Pixel coordinate grounding data
◇ ◇ ◇ ◇

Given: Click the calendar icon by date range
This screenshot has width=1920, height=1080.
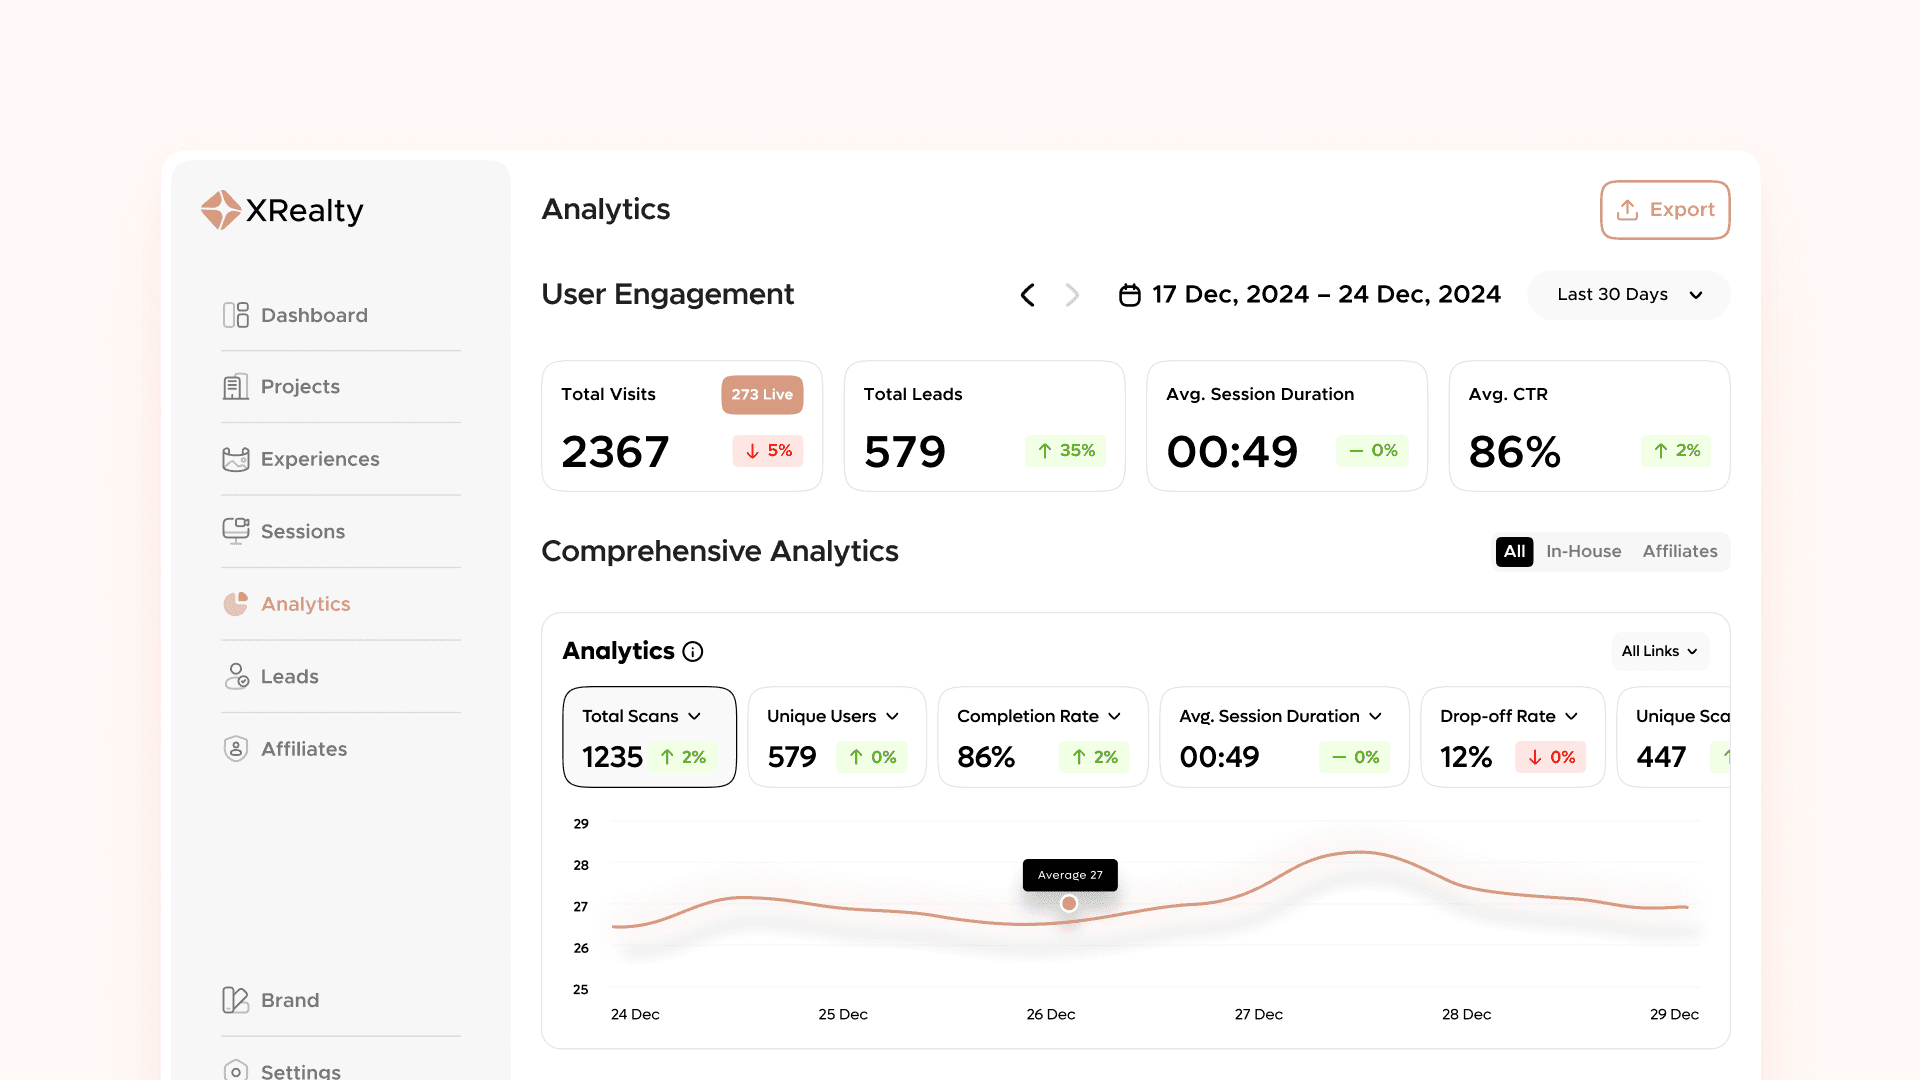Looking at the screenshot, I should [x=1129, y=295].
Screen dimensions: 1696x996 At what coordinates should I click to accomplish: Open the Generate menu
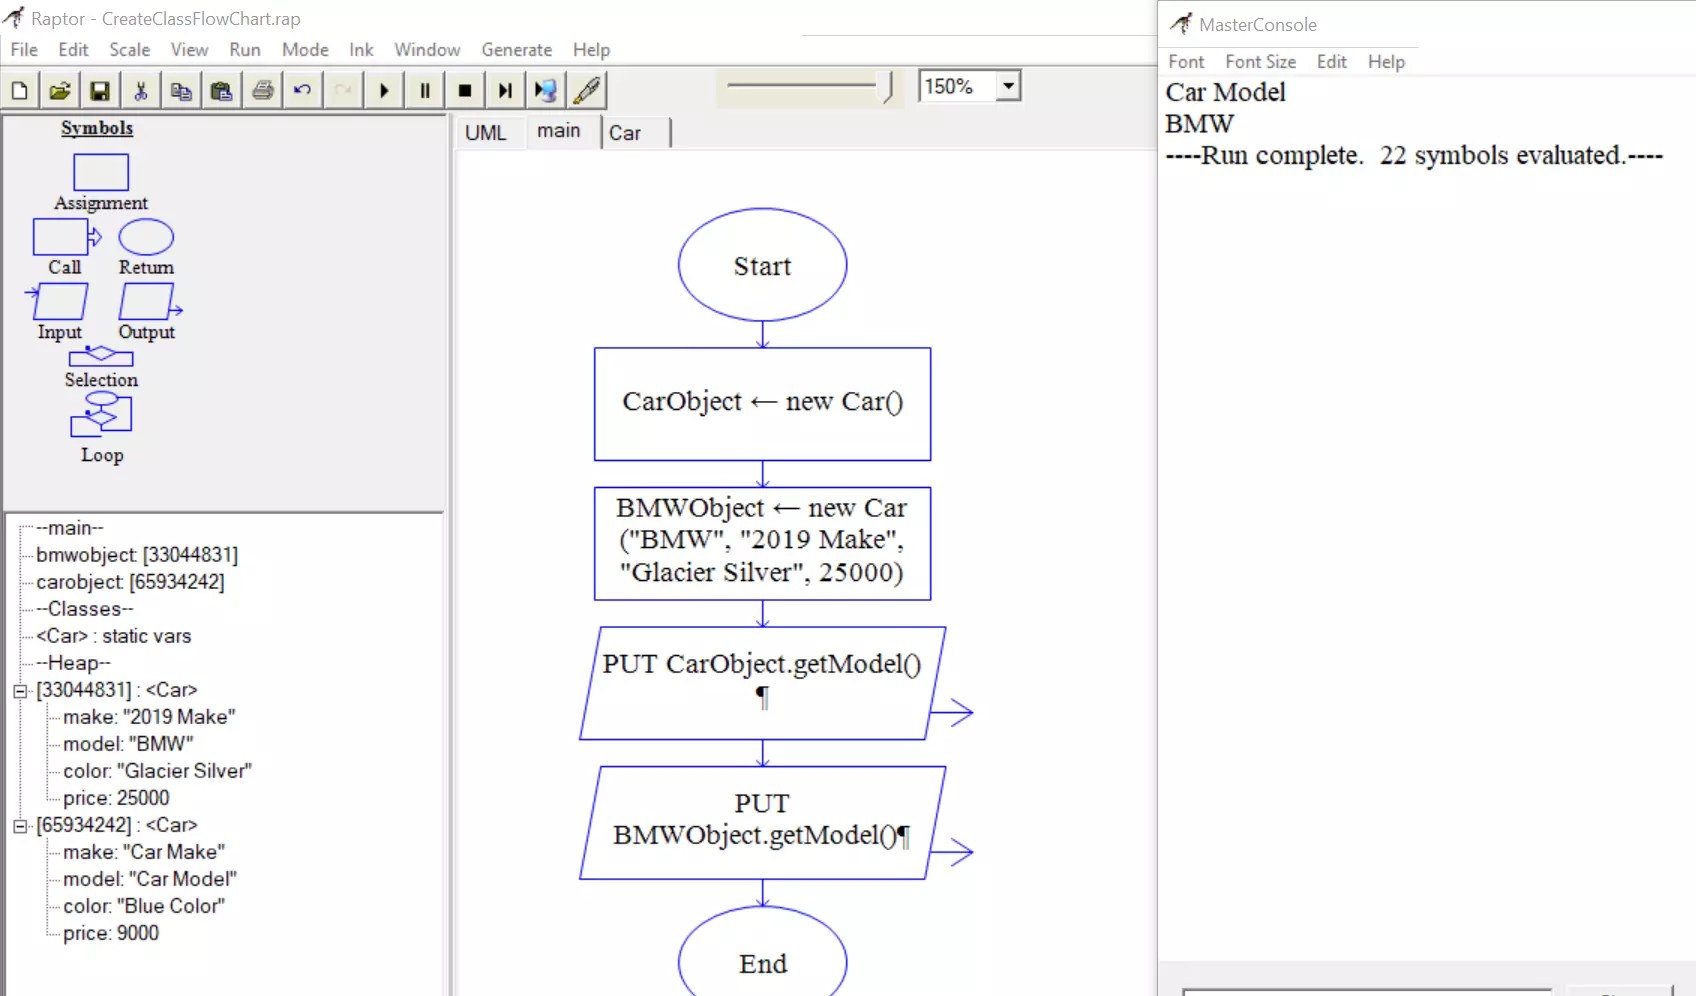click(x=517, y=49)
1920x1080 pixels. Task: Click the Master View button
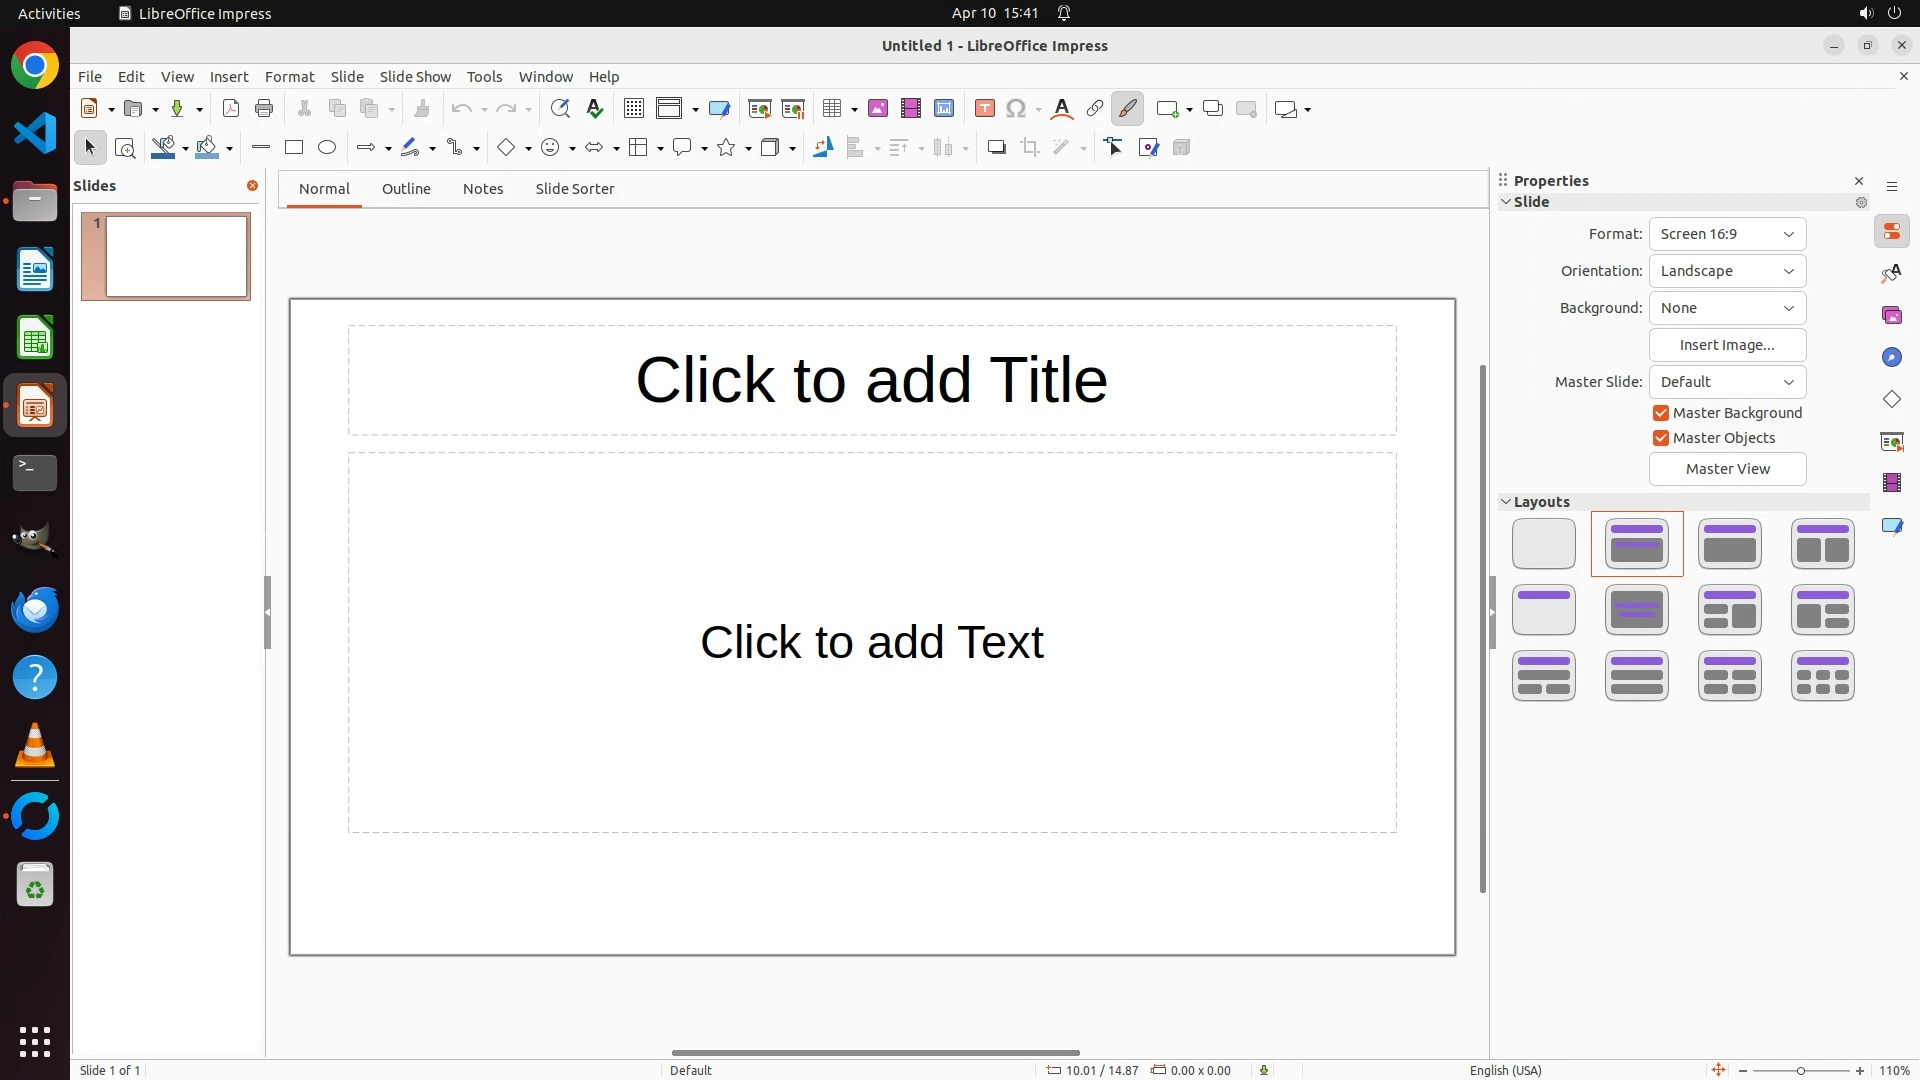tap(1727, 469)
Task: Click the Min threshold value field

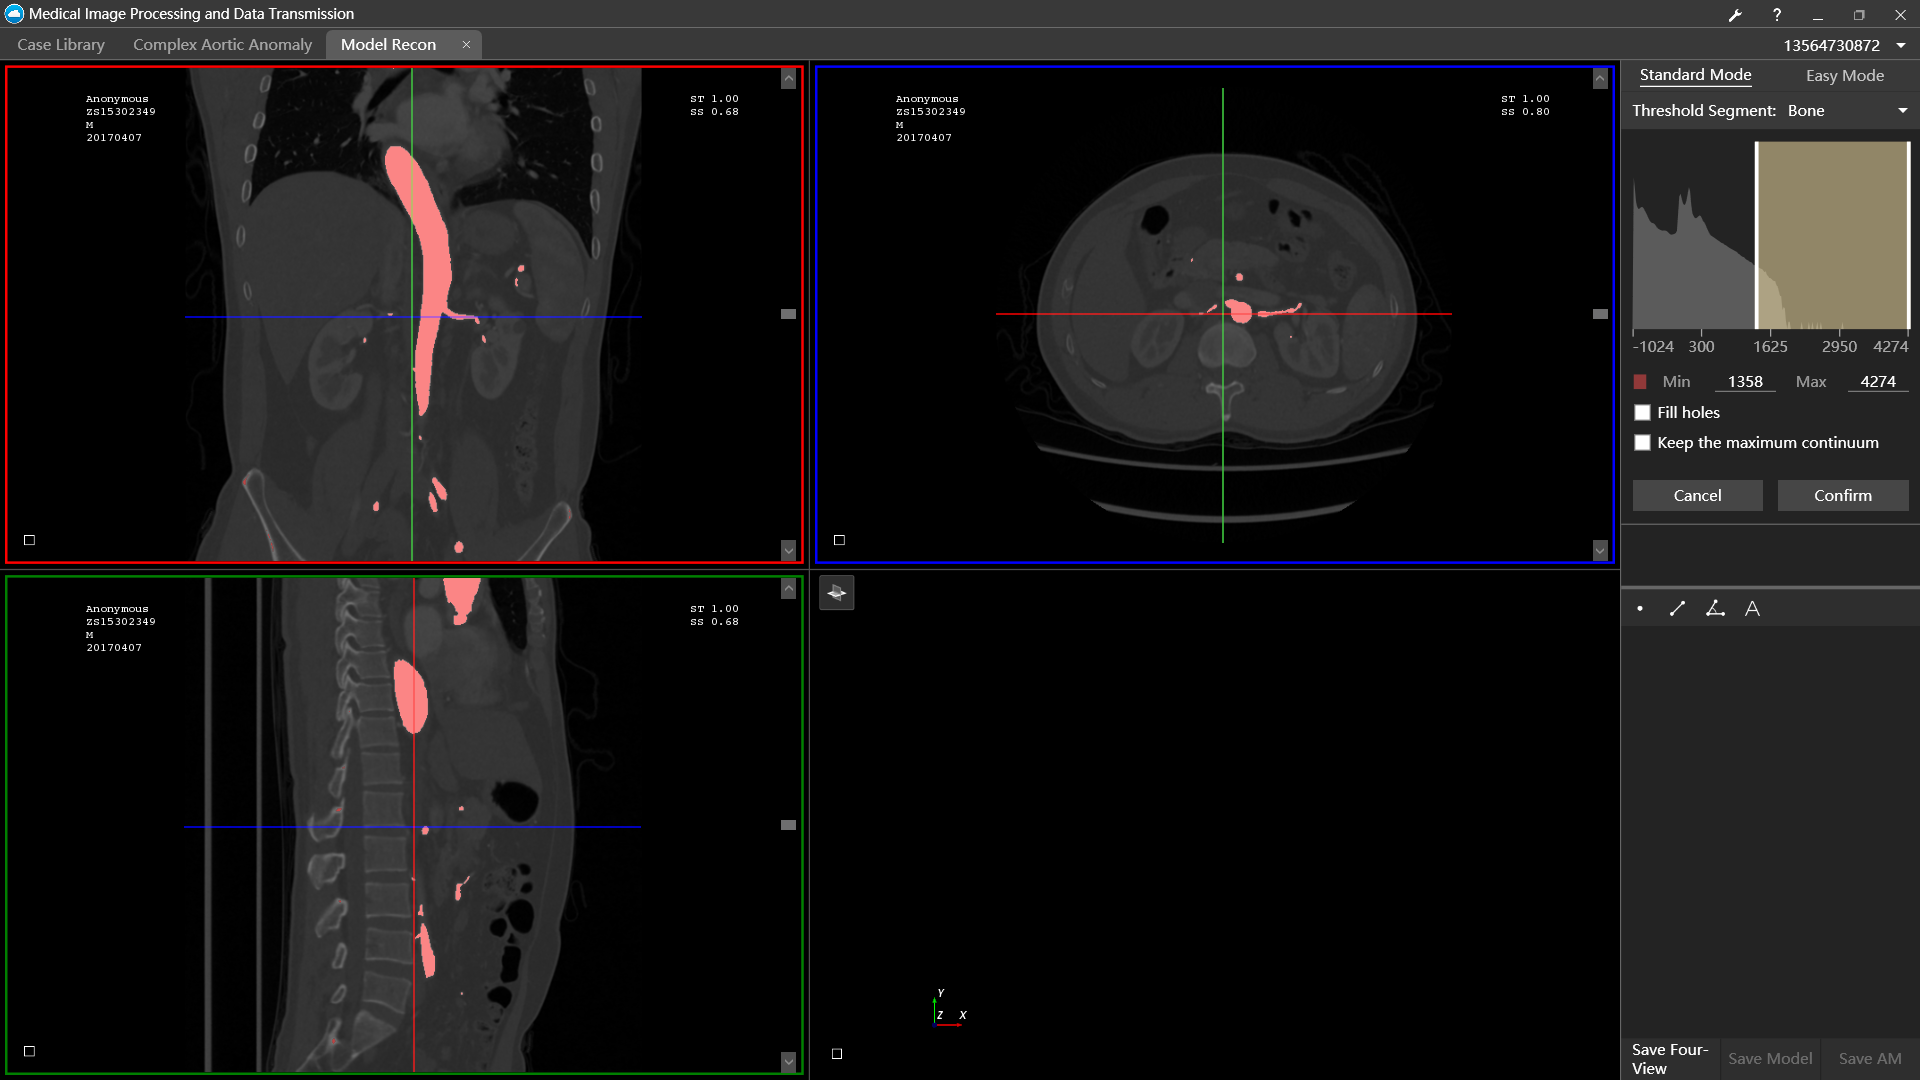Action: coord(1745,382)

◇ ◇ ◇ ◇

What to work on.
Print only the lines from the line that contains "1920x1080 pixels. Task: Click" to the final line of the data, inclusive. Pictures stay out.

Reply to the exercise.
1920x1080 pixels. Task: Click the Master View button
tap(1727, 469)
Task: Click the Min threshold value field

Action: coord(1745,382)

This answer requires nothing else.